Americans live in debt and they are dying in debt as well. In fact, they are dying with an average of $62,000 of debt

“You’re probably going to die with some debt to your name. Most people do. In fact, “73 percent of consumers had outstanding debt when they were reported as dead, according to December 2016 data provided to Credit.com by credit bureau Experian. Those consumers carried an average total balance of $61,554, including mortgage debt. Excluding home loans, the average balance was $12,875,” Credit.com reported.

So what happens to your debt when you die?

Most often the debt will fall to your survivors, unless, of course, you have a plan — a plan to handle your debt once you’re gone. “It’s called estate planning and will involve you writing out a will, which is a basic document explaining who gets what and who’s in charge of your estate after your death,” Credit.com reported.

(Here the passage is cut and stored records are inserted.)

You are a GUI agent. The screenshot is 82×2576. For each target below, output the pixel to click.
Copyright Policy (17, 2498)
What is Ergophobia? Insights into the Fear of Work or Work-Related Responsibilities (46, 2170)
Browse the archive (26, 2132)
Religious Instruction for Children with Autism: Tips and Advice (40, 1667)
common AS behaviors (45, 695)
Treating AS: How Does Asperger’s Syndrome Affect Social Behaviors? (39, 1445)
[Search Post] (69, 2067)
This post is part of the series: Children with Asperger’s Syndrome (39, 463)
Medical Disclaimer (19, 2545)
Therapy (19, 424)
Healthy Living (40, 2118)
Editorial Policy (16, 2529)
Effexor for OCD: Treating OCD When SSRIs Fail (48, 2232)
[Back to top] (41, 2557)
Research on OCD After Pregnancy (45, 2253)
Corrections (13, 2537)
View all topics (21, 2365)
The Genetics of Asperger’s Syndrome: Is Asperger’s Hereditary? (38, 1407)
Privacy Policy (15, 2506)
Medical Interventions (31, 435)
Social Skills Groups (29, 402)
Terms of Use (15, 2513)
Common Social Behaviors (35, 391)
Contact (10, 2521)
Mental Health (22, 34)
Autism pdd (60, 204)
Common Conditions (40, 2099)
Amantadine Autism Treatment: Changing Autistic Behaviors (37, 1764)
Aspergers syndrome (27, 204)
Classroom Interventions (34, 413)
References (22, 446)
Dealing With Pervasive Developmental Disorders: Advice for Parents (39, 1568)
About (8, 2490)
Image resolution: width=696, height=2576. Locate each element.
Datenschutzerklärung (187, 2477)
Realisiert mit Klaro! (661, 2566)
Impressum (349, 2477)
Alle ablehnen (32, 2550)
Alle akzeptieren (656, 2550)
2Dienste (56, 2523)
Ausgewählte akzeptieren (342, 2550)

Your appointed personal representative or estate executor will be responsible for dealing with your creditors and paying them from your estate.

“There are situations where heirs may not receive anything. This is because the deceased’s debts outweigh their assets. In that case, creditors may not receive anything, either. That’s because creditors can make legal claims against the estate, but they can’t go after your inheritors. Once the estate’s money is gone, there’s nothing left to pay them. But the good news is that they can’t go after your loved ones to make up any difference,” TK reported.

What kind of debt do people leave behind: credit cards, $4,531; auto loans, $17,111; personal loans, $14,793; and student loans, $25,391, according to CBS News.

When having major debt like most Americans are holding, getting ready for the future when you aren’t here is important.

“If you don’t write a will, your state of residence will write one for you should you pass away,” said James M. Matthews, a certified financial planner and managing director of Blueprint, a financial planning firm in Charlotte, North Carolina. “Odds are the state laws and your wishes are different.”

It can also get expensive to have these matters determined by the courts, and administrative costs get paid before creditors and beneficiaries. If you’d like to provide for your loved ones after you die, you won’t want court costs and outstanding debts to eat away at your estate.